另一邊,和陳巖坐下後,王小川也看了看邊上的幾個人,然後便發現了一些名堂。
這次的同學聚會的座位安排,其實也有些玄機,基本上王小川這一桌裡坐着的,都是和他一樣農村出身的幾個同學,要麼就是一些雖然是城裡人,可家境卻並不好的學生。
另外幾桌的情況也基本都是如此,分桌子的人,看起來特意按照家境對每一桌的人進行了劃分,只有少數幾個容貌不錯的女生,別特別安排到了家境最高的那一桌上。
果然,曾經的青春年少,懵懂無知,已經不會在出現在這些人身上了。
王小川感慨了一下,便先是和其他幾人打了聲招呼,然後轉而看起了身邊這位曾經的死黨。
這個陳巖,其實就是王小川之前還掛念着的同桌死黨,也是他在初中時代,爲數不多的幾個朋友之一。
“老陳,你這傢伙,這三年來爲什麼不聯繫我?”王小川用拳頭輕輕頂了一下他胸口道:“畢業是不是說好的,你會來王家溝找我的嗎?”
“沒辦法,忙着學習啊,真的沒什麼時間。”陳巖唏噓着給他倒了杯茶,然後說道:“那時候每天都沒日沒夜的看書學習,節假日也是如此,本想着畢業之後再找你,卻不想今天就見到。”
“那仇立偉剛纔說的是怎麼回事?他怎麼說你考上了大學卻又放棄去讀了?”王小川關切道:“是不是因爲錢的問題?如果是的話,我可以借你。”
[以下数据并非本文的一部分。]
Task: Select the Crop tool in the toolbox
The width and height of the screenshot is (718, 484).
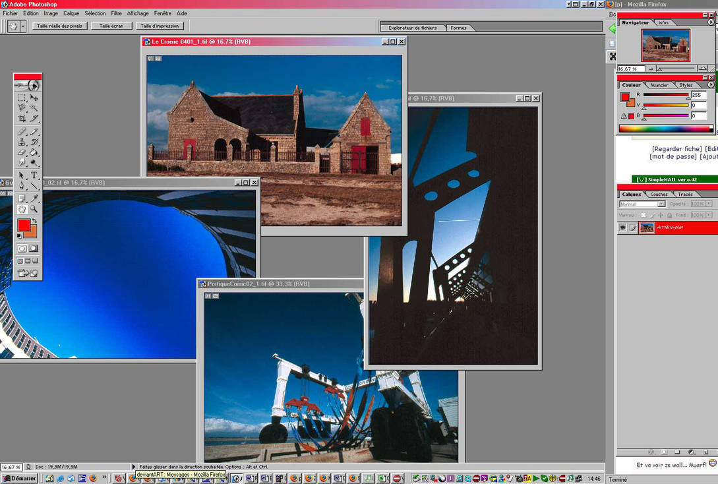Action: click(x=22, y=118)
陳巖搖了搖頭:“不用,這是我自願的。你也知道,我其實以前因爲調皮搗蛋,留了兩年級,本來就比你們這些人起步晚了兩年。可人生能有幾個兩年?所以我想,與其繼續在大學裡浪費四年,不如早早出來創業。”
“你難道不覺得可惜嗎?”王小川問道。
陳巖搖搖頭,然後給王小川遞了一張名片:“看,這是我自己的裝修公司,我現在就是在做裝修生意,生意還算不錯。你想,四年之後,等他們這些人大學畢業的時候,我就已經是老闆了。這不是比去讀大學強多了?”
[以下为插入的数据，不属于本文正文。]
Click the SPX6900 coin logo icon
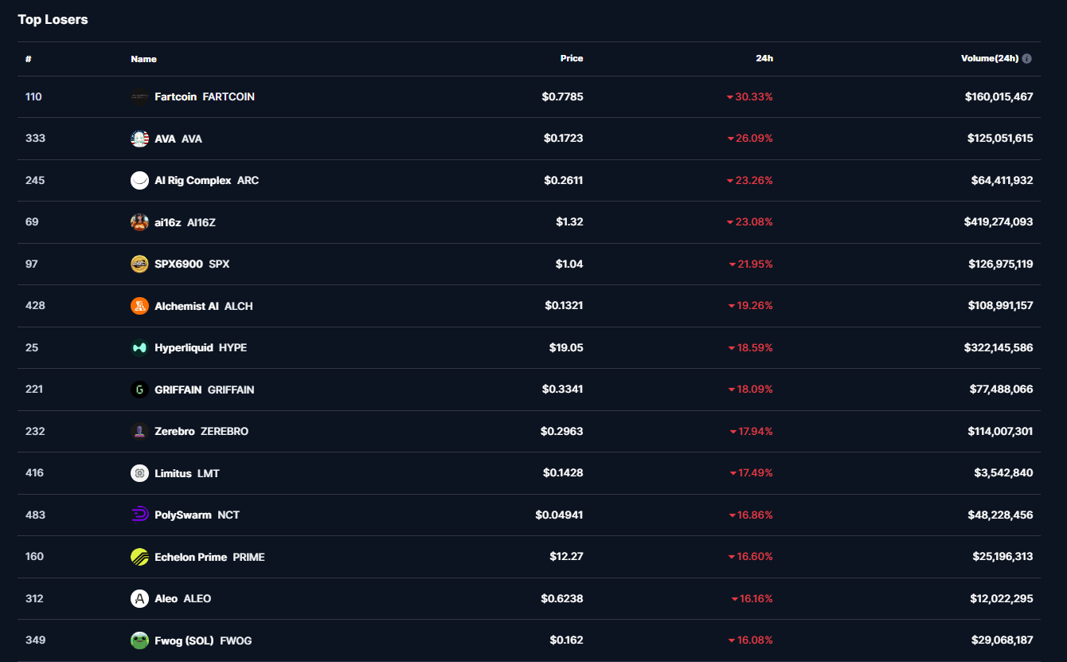Viewport: 1067px width, 662px height. 139,264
說到這,陳巖忽然露出一絲尷尬:“對不起啊老王,我這麼說好像也是在顯擺一樣。”
王小川搖搖頭:“不,你說的不錯,其實很少人能像你一樣看清自己的事情。”
陳巖的話,讓王小川很有感觸,雖然伴隨着時間的流逝,初中的許多人都發生了改變,但這種改變,也並不全都是像剛纔那些人一樣,朝着更爲世故圓滑的方向發展,也有像陳巖這樣的人,從青澀走向成熟。